Samuel, professor emeritus of forest and wildlife ecology at the University of Wisconsin, was a key figure in Wisconsin's initial response to CWD. Kroll was appointed by former Wisconsin Gov. Scott Walker to construct a long-term management strategy. Samuel and Kroll sparred vigorously about the Wisconsin experience, but they agreed on this point. Samuel cited a study by the National Institute of Health that found that CWD is not transmissible in macaques.

On the other hand, Samuel cited a study published in the Journal of Virology which suggests that feral swine can serve as CWD prion reservoirs by consuming CWD-infected deer carcasses.

Kroll criticized that study as another "Frankenstein experiment" in which massive concentrations of CWD-infected material were injected into pig brains, and in which pigs were fed CWD-infected food.

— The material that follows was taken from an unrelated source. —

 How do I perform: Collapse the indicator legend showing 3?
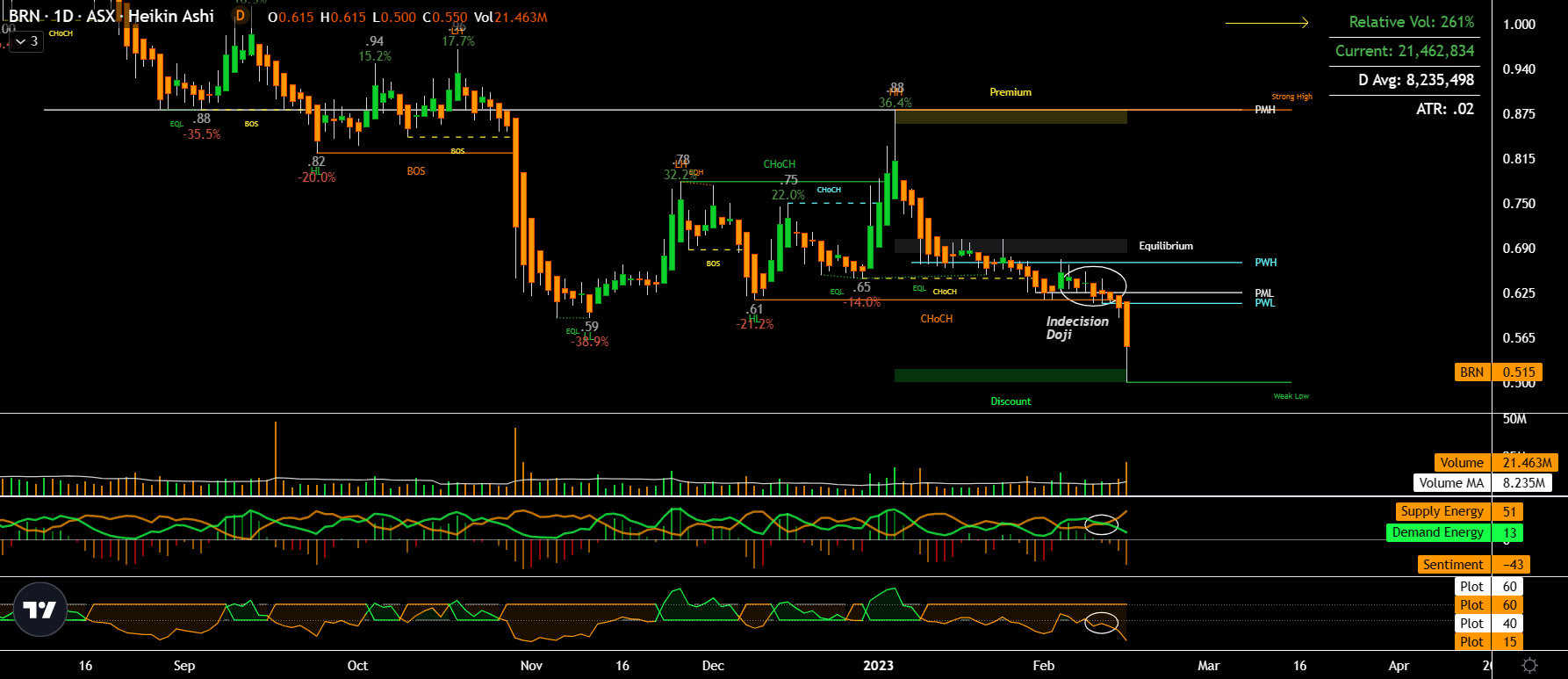coord(27,41)
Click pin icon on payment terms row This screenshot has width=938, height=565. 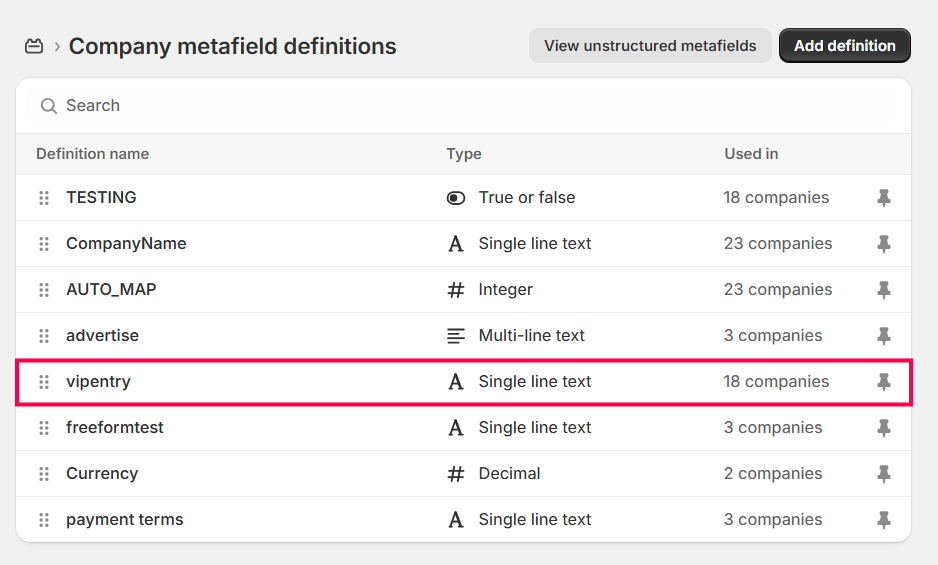(x=884, y=520)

Margaret Wild, a professor at the Washington State University college of veterinary medicine and former chief veterinarian for the National Parks Service, said she believes that prion infectivity could be cumulative. Infectivity might increase in an area as prions accumulate.

"CWD, as far as we know, has never jumped the species barrier in natural exposure," Wild said. "The more prions we have in the environment and the more infected deer we have in environment, the more likely that is to happen."

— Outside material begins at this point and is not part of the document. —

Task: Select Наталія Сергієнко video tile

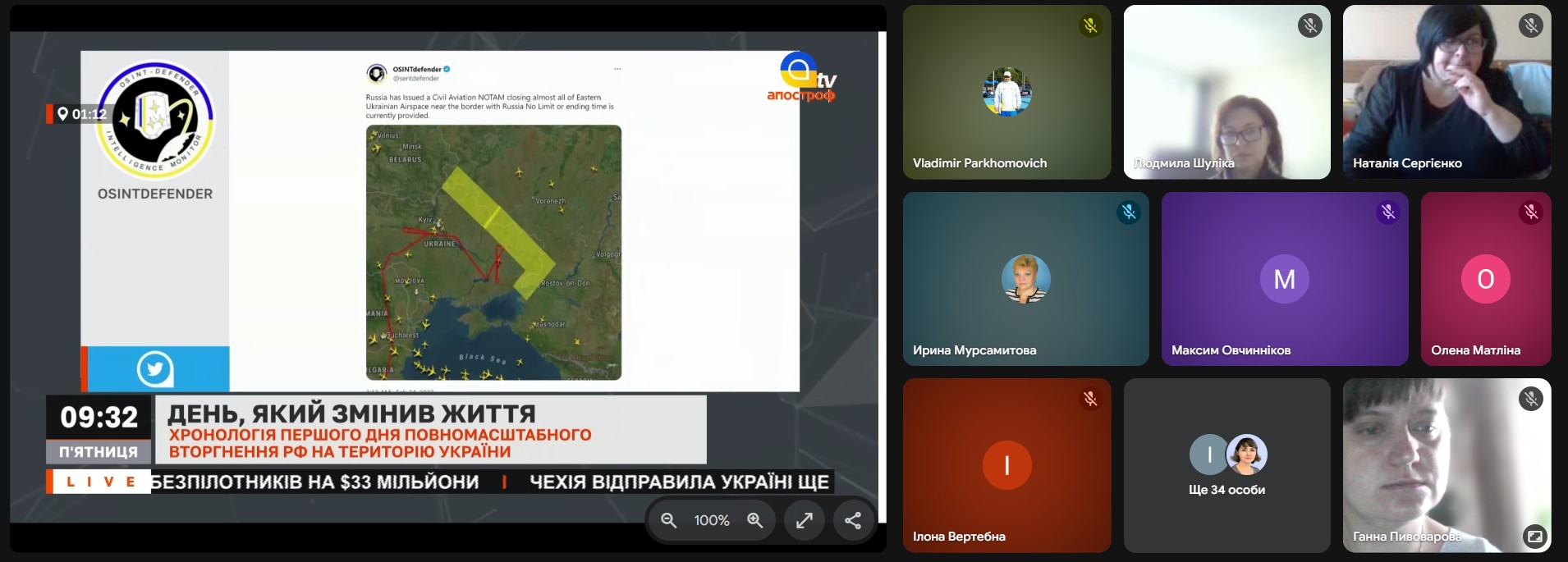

With no evidence that an inter-species jump is even possible, Kroll said agencies like the AGFC are irresponsible to insinuate that eating venison can be dangerous.

"If I wanted to kill hunting as a recreational enterprise, I would convince hunters and the general public that venison is an unwholesome thing to eat," Kroll said. "I see that happening already."

Kroll also said that some biologists and wildlife managers advocate this theory to a degree that undermines their objectivity.

"There is a big difference between possibility and probability," Kroll said. "Some people are so invested in probability that they would throw a cocktail party if CWD ever showed up in a human."

To wit, Kroll cited the mad cow disease scare in Great Britain in the mid 1990s. Mad cow disease -- or bovine spongiform encephalopathy -- is a CWD variant that affects cattle.

"To date, 178 people in the UK have died from mad cow," Kroll said. "We lost 56,120 young license buyers when CWD hit in Wisconsin. Those people are now playing golf, and they're never coming back to this sport. We have enough problem recruiting hunters without scaring the living daylights out of them."